Toronto homeowners remain fairly bullish on the market; would-be Sellers I spoke with are not expecting prices to pull back, though about half do expect appreciation to cool. As for that magic number, it seems that recent appreciation is more of an afterthought when deciding whether or not to sell their home (maybe this would change in a different market). On average, it seems about 30% above current market value would be enough to tempt most people to sell ahead of expectation.  

Money isn’t everything: Community, family and lifestyle are bigger drivers than money which is why many choose not to sell as they ease into retirement. Take Ann for instance: Ann is a single women in Leslieville who lives in 2 story Detached home with her dog, Freddie. She’s been retired for 5 years now, but selling isn’t on her radar. She expects this to be at least 10 years down the road, and really depends on whether she finds the maintenance of her home manageable. People like Ann have seen the community grow and improve, and have ties that keep her in the area. Ann isn’t the only person I spoke with who indicated that their community plays a large role in their decision. Sports groups, neighbours, and proximity to family are often bigger influences than sale price when deciding whether or not to sell their current home.  

Where the heck do we go: Yes, Toronto’s house prices have been raging, but so have the GTA’s as well as most Southern Ontario communities, which has would-be Sellers asking: where do we go? The thought of moving can be daunting, and the thought of moving in today’s market can be downright overwhelming. Bidding wars, less home for your buck, foregoing proper due diligence just to secure a property make staying where they are far more appealing for some.

Millennials cramping your style: While most retirees welcome the home equity gained from recent home appreciation, this is a double edge sword: these gains are making the housing and rental market unaffordable for millennials which means parents may not be empty nesters for a while yet. John and Lynn have already purchased their home in Honduras where they plan on spending part of their retirement, but will hang on to their GTA home until their children – all in their early 20’s – have launched their careers.

Condo’s aren’t for everyone: Many potential downsizers would be open to a smaller house, but are not keen on a condo. Chalene and her husband are both retired and own a 2200 sqft 2 story home in Pickering, and like most of her friends, would love to downsize to a bungalow. But if they plan to stay in the same community, the numbers just don’t add up.  

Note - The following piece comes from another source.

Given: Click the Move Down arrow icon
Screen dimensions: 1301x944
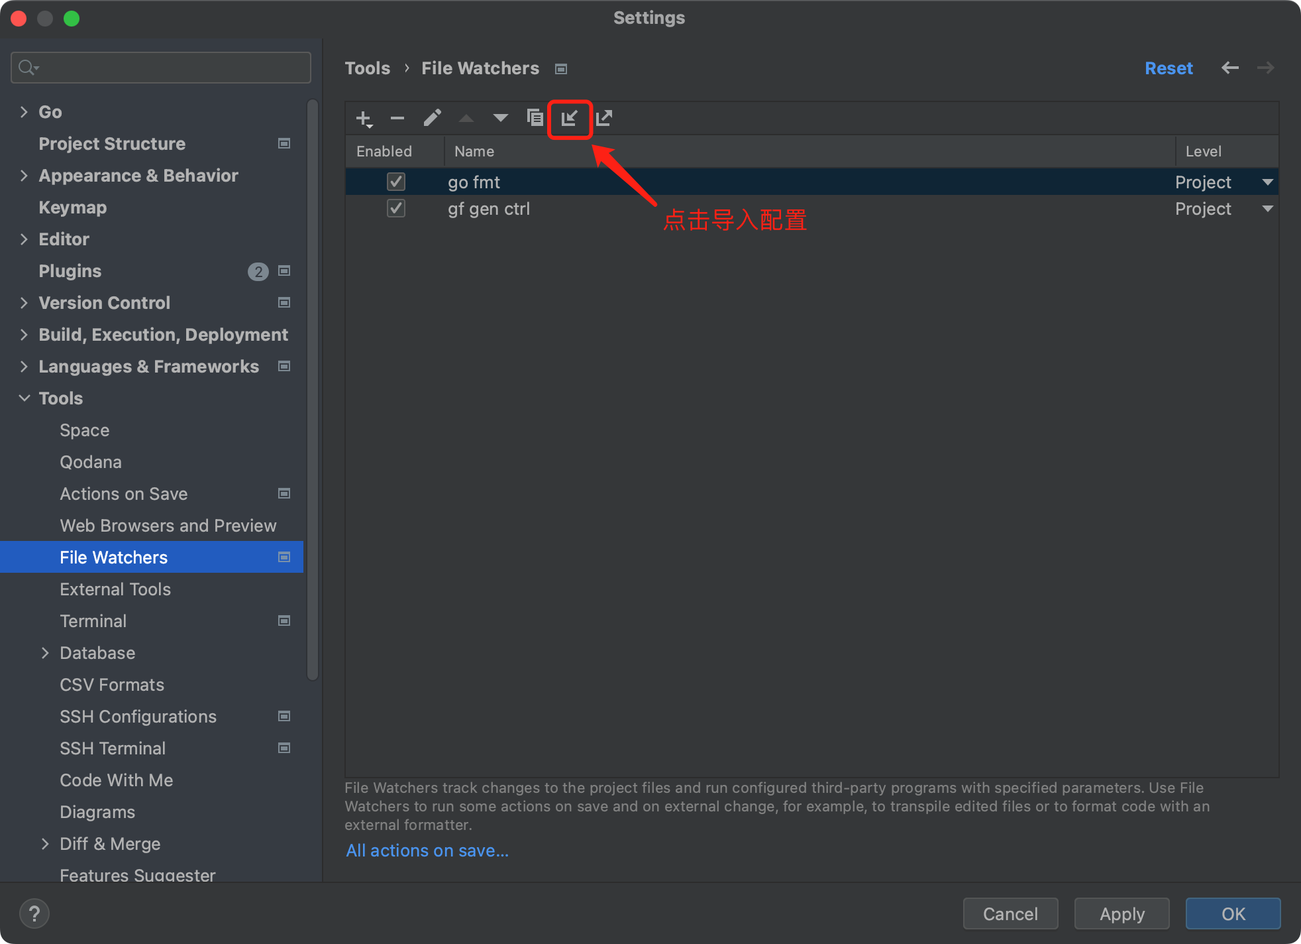Looking at the screenshot, I should click(500, 119).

The market is crazy, without a doubt, but residents I spoke to love their city and have faith the market will continue to grow, even if the appreciation rates fall to a more reasonable pace. Many homeowners that could cash out (ka-ching!) are finding that the reasons to stay far outweigh any amount of money to go. It will be interesting to see how the market is performing in a year from now and if this sentiment remains true.